Gjirokastra – The city of stone
If you had imagined about a stone town, be sure it exists. It’s called Gjirokastra and it’s in Albania. In this small town in the Balkans, Gjirokastra is a attraction to visit and also, Since 2005, it has been in UNESCO World Heritage site.
The origin of the city starts with the castle of Gjirokastra, built in IV century. The city was named Argyrokastro, in 1336. Then in 1417, the Ottoman army conquered the city. Gjirokastra reached its peak over 1800-1830, when monumental assembly houses were built. The first neighborhoods are those of Bazaar and Hazmurate.
The main characteristic of Gjirokastra is the intensive use of stone in building the houses, which look like small fortresses and the streets of cobblestone, which all lead to Bazaar. You can also visit the Mosque of Bazaar here, built in 1557. Due to all these features, Gjirokastra is also known as the “The Stone City”.
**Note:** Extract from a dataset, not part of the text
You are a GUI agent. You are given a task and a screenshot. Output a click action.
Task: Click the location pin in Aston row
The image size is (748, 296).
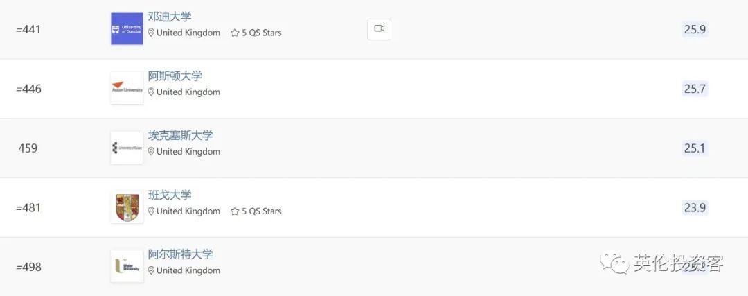pos(152,92)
The most important structure of the city is the castle, which is the biggest castle in Albania. Gjirokastra Castle, invites you to the Museum of Weapons,opened in 1971. During your stay in Gjirokastra, you can visit the Ethnographic Museum, located in the house where the former communist dictator Enver Hoxha was born.
Gjirokastra traditional houses
You can also visit the house of Zekati family in Palorto. It is one of the most magnificent and characteristic buildings of Gjirokastra. It is considered as the best surviving example of an ottoman tower house in Gjirokastra.
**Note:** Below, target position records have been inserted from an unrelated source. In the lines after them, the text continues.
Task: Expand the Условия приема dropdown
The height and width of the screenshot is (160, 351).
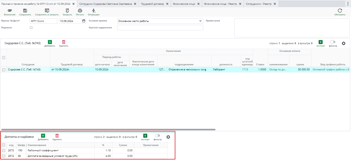Action: tap(200, 21)
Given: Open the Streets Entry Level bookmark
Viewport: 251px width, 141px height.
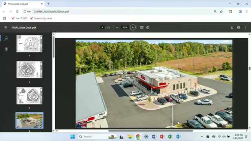Looking at the screenshot, I should 41,18.
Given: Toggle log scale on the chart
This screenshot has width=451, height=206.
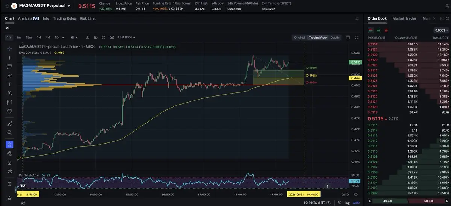Looking at the screenshot, I should (x=347, y=203).
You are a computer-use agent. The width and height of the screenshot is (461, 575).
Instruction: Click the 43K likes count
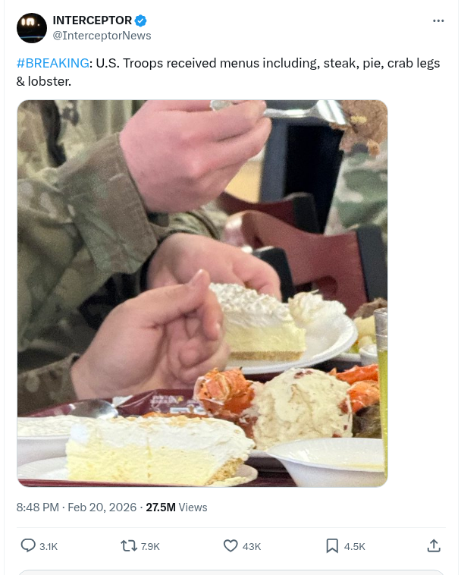[252, 546]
Other important traditional buildings to visit are Angonati House, Babaramonewly restored house, Skendulaj house or Eqrem Cabej House. One of the famous spots to visit at ‘Sokaku i te Marreve’ that means Mad People Street is also the reconstructed house of the famous Albanian writer Ismail Kadare.
If you like culinary, be sure to visit because the town of Gjirokastra is also known for its culinary art. We can mention special dishes like; pasha qofte, shapkat, oshaf with dried figs (a dessert with sheep`s milk, sugar and dried figs), etc.